| WORK ITEM |
Set out the records below again exactly; skip the images.
====== ENTRIES PROVIDED
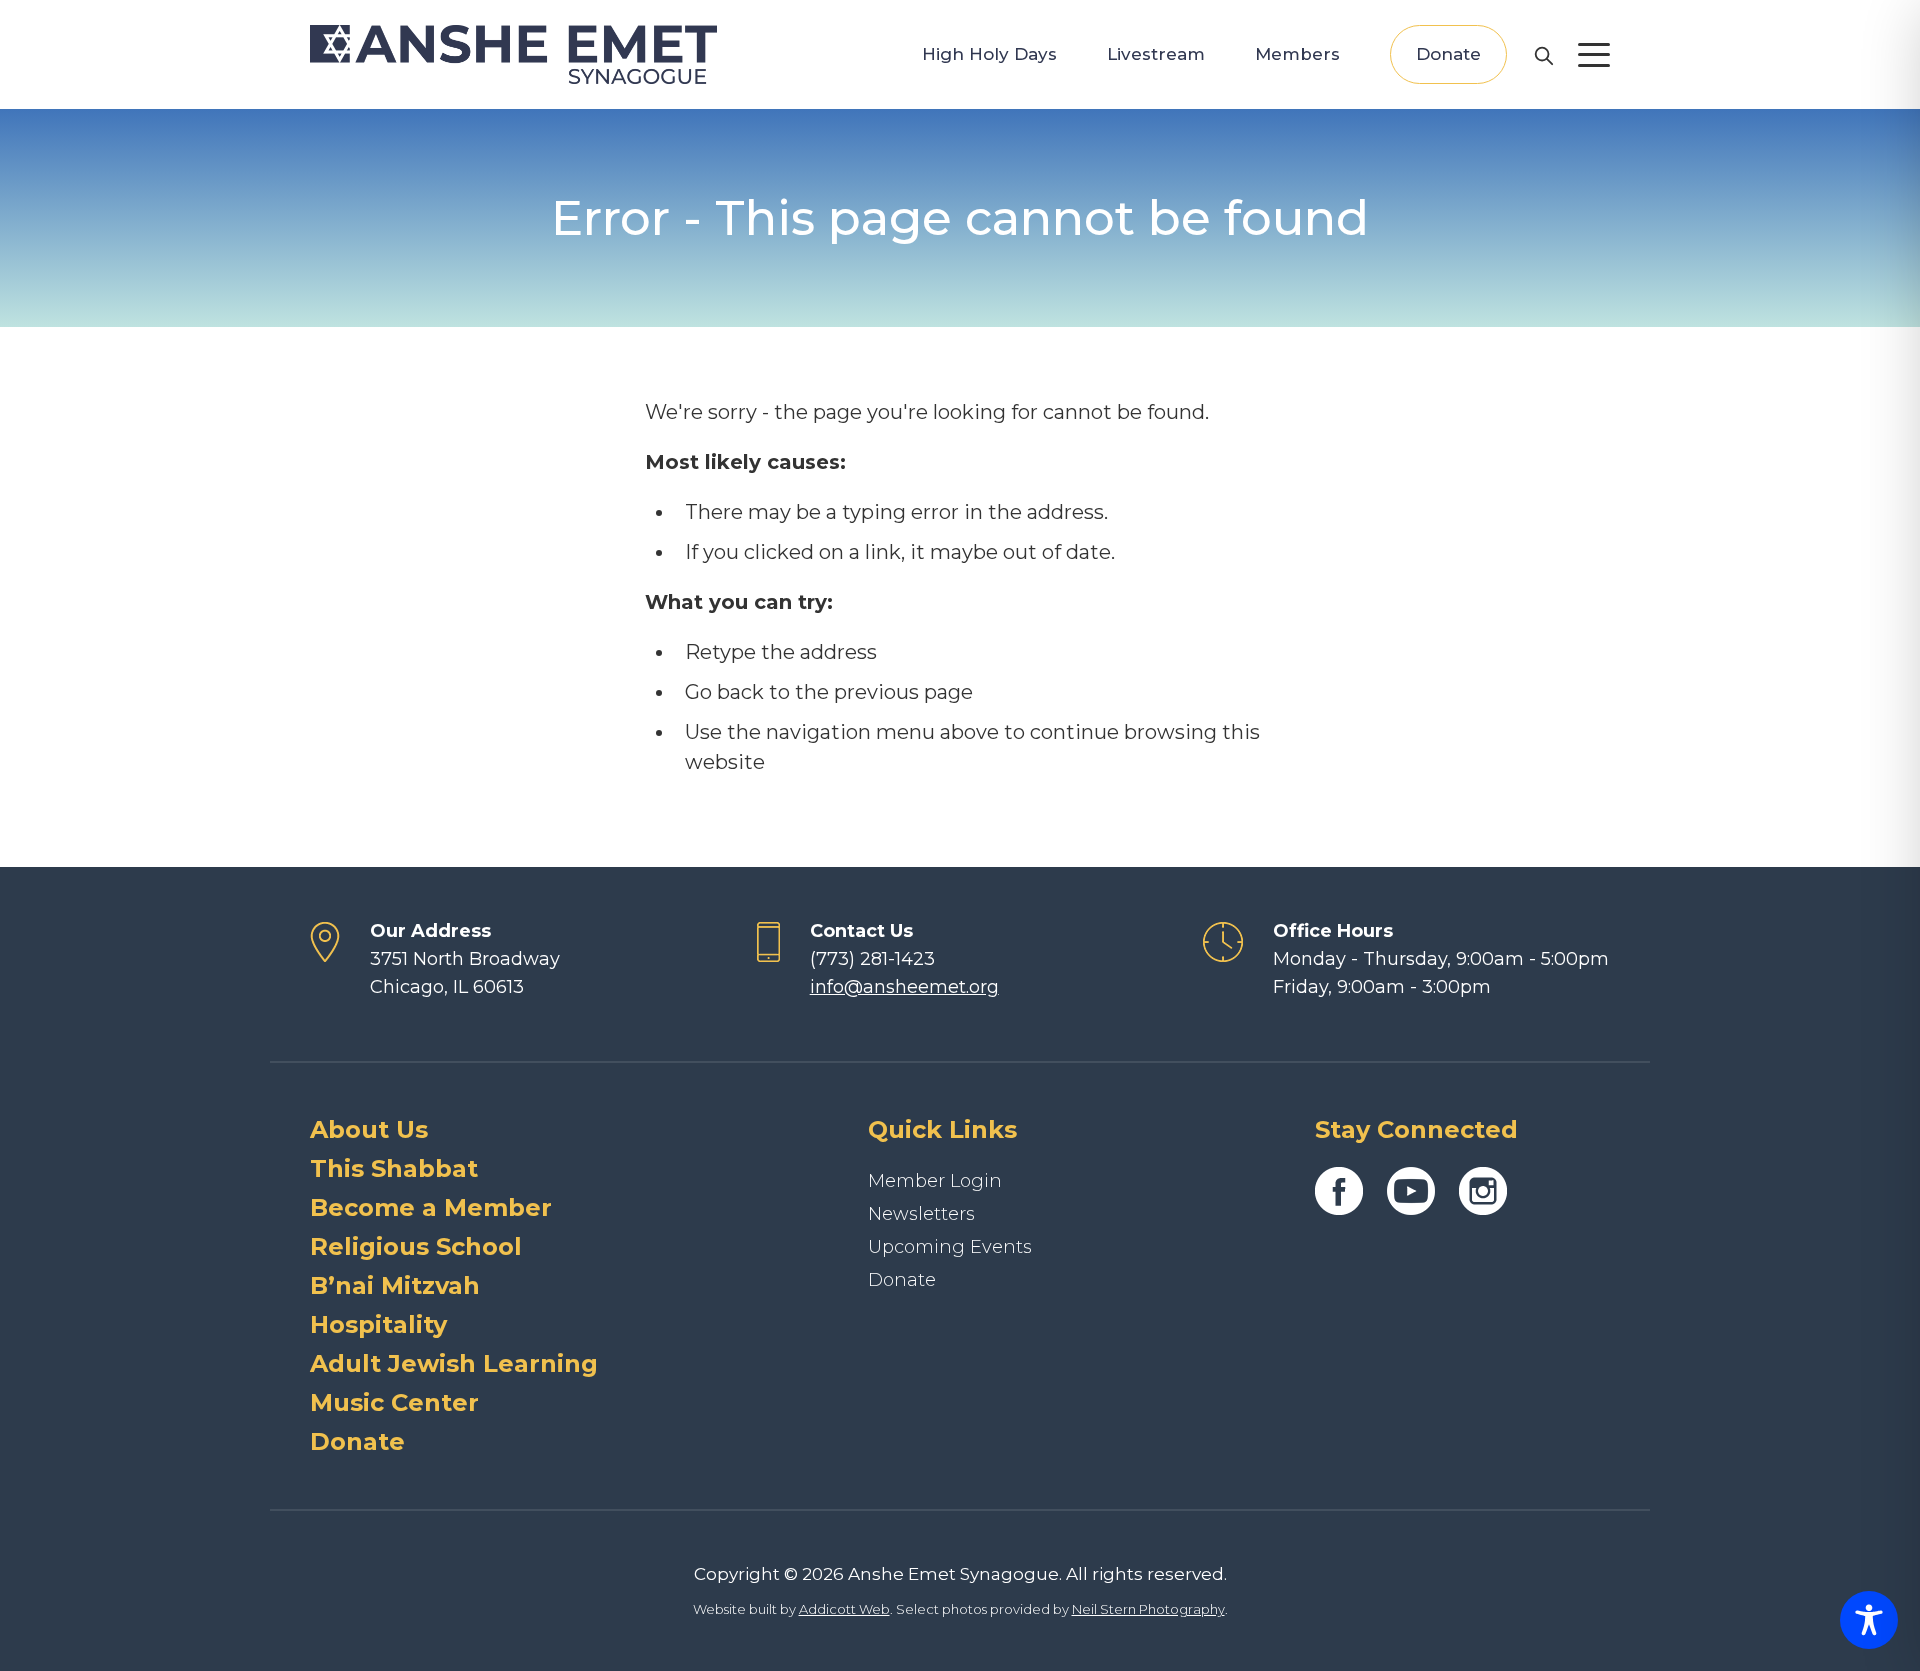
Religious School (416, 1246)
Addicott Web (844, 1609)
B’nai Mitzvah (395, 1285)
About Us (369, 1129)
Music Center (394, 1402)
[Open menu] (1594, 55)
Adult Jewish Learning (454, 1363)
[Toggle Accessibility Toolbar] (1869, 1620)
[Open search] (1543, 55)
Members (1297, 54)
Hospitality (378, 1324)
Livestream (1156, 54)
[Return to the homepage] (513, 54)
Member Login (935, 1181)
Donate (1448, 54)
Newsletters (921, 1214)
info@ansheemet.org (904, 987)
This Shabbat (394, 1168)
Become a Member (431, 1207)
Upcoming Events (950, 1247)
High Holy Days (989, 54)
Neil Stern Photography (1148, 1609)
============
| TASK RESPONSE |
Religious School (416, 1246)
Addicott Web (844, 1609)
B’nai Mitzvah (395, 1285)
About Us (369, 1129)
Music Center (394, 1402)
[Open menu] (1594, 55)
Adult Jewish Learning (454, 1363)
[Toggle Accessibility Toolbar] (1869, 1620)
[Open search] (1543, 55)
Members (1297, 54)
Hospitality (378, 1324)
Livestream (1156, 54)
[Return to the homepage] (513, 54)
Member Login (935, 1181)
Donate (1448, 54)
Newsletters (921, 1214)
info@ansheemet.org (904, 987)
This Shabbat (394, 1168)
Become a Member (431, 1207)
Upcoming Events (950, 1247)
High Holy Days (989, 54)
Neil Stern Photography (1148, 1609)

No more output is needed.